Pedro de Larrinaga y Elorrio, de 61 años, marido de María Antonia de Vitorica y Olabarrieta. Su cadáver corrompido se halló cinco días después.Tenía hecha donación de la hacienda de Ibarra en Gardea a favor de su única hija Josefa Antonia, casada con Domingo de Goya.
Los espías:
No obstante estas represalias, las guerrillas subsistieron hasta el final de la Guerra de la Independencia, ocasionando el caos en las columnas de soldados franceses no bien reforzadas, así como en el tránsito de sus correos, tan necesarios como apoyo en la planificación de las tácticas bélicas. Además «las guerrillas contribuyeron a la guerra psicológica, ya que los franceses se vieron obligados a mantenerse en constante alerta, mientras que los ejércitos aliados podían tomarse un descanso en la seguridad de un campesino vigilante», y ellos mismos se deshacían de los espías que podían informar al enemigo francés, castigando a quienes mostraran signos favorables con el invasor. En todos los lugares se mantenían atentos los informadores, que eran vitales para la actuación de la guerrilla.
La efímera partida del «Cura Izarra» que comenzó sus actividades guerrilleras desde el principio de la contienda, fue eliminada el 5 de diciembre de 1809 con la detención de su último cabecilla y cuatro de sus componentes: José de Ochoa, de ejercicio labrador y a veces arriero, natural de Luyando; Francisco de Larracoechea, «El Tuerto de Areta», de treinta y seis años, vecino y natural de Llodio, Sargento de una de las compañías de la caballería de la división de don Juan Díaz Porlier «El Marquesillo»; Martín de Ibarrondo, de veintiséis años, labrador y vecino de Ceberio, José de Beobide, natural de Astiazu en la Provincia de Guipúzcoa, carbonero que a veces hacía funciones de curandero, y que para sus declaraciones necesitaba de un intérprete pues hablaba en euskera y malamente en castellano; y José de Arana, de veintiún años, labrador, natural de Miravalles.

### Líneas proporcionadas:
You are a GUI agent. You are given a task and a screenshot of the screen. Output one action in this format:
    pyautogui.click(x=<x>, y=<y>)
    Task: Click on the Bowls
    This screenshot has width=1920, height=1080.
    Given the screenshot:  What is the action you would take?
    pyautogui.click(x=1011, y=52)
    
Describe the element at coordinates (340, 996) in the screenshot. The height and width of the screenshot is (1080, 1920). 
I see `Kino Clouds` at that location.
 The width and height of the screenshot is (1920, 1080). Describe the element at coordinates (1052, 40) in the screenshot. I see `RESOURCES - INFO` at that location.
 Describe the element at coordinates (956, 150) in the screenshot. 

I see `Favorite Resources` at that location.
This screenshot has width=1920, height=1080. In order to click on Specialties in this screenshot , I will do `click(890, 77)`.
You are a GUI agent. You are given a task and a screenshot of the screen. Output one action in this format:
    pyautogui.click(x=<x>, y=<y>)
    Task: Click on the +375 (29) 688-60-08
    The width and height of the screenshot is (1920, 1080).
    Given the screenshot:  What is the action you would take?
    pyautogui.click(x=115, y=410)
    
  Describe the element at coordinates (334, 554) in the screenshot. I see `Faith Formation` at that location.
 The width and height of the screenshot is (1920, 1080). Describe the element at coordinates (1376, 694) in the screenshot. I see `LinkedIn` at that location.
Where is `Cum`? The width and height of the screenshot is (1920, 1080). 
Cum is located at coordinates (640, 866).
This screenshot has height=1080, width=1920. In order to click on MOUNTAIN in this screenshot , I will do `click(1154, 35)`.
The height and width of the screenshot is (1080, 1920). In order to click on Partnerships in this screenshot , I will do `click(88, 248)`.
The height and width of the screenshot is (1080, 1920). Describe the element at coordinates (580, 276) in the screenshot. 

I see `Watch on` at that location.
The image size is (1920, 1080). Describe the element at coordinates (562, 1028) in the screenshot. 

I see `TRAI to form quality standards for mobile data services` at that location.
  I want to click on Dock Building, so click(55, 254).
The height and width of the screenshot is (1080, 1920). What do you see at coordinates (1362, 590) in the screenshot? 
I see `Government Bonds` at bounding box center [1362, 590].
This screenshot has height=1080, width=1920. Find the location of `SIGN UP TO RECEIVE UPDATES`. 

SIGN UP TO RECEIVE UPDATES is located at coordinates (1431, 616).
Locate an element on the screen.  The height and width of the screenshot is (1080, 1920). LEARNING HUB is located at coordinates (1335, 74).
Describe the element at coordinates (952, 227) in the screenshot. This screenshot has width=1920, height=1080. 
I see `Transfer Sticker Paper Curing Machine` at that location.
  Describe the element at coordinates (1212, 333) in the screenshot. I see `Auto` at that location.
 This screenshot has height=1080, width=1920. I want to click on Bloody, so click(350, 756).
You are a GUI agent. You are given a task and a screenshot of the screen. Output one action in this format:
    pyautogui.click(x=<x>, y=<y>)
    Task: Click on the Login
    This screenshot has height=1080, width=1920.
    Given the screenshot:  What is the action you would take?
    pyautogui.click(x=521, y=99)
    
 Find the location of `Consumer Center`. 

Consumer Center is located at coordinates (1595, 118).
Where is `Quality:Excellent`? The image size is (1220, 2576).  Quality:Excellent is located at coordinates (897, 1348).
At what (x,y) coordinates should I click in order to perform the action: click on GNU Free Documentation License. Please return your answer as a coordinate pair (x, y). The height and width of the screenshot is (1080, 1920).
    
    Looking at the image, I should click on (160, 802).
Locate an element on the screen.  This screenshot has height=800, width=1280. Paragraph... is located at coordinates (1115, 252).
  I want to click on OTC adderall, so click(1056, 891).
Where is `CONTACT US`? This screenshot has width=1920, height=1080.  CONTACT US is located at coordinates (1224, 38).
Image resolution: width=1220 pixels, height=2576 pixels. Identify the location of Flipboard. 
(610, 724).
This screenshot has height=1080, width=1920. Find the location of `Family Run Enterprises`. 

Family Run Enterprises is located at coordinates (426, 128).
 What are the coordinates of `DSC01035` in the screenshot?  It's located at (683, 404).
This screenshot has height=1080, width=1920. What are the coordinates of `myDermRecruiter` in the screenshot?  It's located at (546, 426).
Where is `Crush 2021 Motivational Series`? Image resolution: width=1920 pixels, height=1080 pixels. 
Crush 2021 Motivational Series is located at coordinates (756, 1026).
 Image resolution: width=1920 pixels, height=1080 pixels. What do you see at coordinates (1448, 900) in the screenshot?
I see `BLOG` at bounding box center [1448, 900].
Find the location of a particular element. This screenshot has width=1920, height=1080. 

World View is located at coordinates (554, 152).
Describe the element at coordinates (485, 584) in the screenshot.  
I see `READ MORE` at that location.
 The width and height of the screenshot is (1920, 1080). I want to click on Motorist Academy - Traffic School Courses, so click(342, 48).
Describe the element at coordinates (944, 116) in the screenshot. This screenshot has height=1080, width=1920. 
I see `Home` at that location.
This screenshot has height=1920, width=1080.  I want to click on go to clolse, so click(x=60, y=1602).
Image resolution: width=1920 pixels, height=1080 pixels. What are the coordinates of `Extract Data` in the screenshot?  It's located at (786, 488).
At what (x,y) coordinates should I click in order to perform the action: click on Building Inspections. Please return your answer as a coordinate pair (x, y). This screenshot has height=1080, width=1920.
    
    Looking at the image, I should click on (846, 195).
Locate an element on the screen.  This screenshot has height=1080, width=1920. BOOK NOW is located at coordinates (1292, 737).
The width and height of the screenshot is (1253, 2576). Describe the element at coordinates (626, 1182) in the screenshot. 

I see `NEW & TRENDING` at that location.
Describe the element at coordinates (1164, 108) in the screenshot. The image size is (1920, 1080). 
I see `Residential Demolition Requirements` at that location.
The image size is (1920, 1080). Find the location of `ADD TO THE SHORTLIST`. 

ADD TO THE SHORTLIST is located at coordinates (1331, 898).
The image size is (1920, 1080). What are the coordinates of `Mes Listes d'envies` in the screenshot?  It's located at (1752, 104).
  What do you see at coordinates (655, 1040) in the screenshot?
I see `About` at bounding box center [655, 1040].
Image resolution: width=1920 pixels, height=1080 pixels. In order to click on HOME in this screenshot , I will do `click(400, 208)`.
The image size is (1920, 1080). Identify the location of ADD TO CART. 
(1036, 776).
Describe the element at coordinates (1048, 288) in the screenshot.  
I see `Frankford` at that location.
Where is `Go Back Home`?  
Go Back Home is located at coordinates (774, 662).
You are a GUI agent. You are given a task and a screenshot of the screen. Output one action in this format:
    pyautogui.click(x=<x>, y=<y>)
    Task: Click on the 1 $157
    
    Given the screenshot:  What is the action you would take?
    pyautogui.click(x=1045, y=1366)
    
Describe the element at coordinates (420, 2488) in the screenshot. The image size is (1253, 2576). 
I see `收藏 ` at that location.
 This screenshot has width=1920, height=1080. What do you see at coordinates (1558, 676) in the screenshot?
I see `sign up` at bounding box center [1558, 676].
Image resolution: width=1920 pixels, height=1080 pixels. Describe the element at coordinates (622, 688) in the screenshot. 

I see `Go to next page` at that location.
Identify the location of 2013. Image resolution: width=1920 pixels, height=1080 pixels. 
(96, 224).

### Objetivo:
Devuelve literalmente el tramo del texto sobre las guerrillas en la Guerra de la Independencia que va desde "La efímera partida" hasta "natural de Miravalles.".

### Solución escrita:
La efímera partida del «Cura Izarra» que comenzó sus actividades guerrilleras desde el principio de la contienda, fue eliminada el 5 de diciembre de 1809 con la detención de su último cabecilla y cuatro de sus componentes: José de Ochoa, de ejercicio labrador y a veces arriero, natural de Luyando; Francisco de Larracoechea, «El Tuerto de Areta», de treinta y seis años, vecino y natural de Llodio, Sargento de una de las compañías de la caballería de la división de don Juan Díaz Porlier «El Marquesillo»; Martín de Ibarrondo, de veintiséis años, labrador y vecino de Ceberio, José de Beobide, natural de Astiazu en la Provincia de Guipúzcoa, carbonero que a veces hacía funciones de curandero, y que para sus declaraciones necesitaba de un intérprete pues hablaba en euskera y malamente en castellano; y José de Arana, de veintiún años, labrador, natural de Miravalles.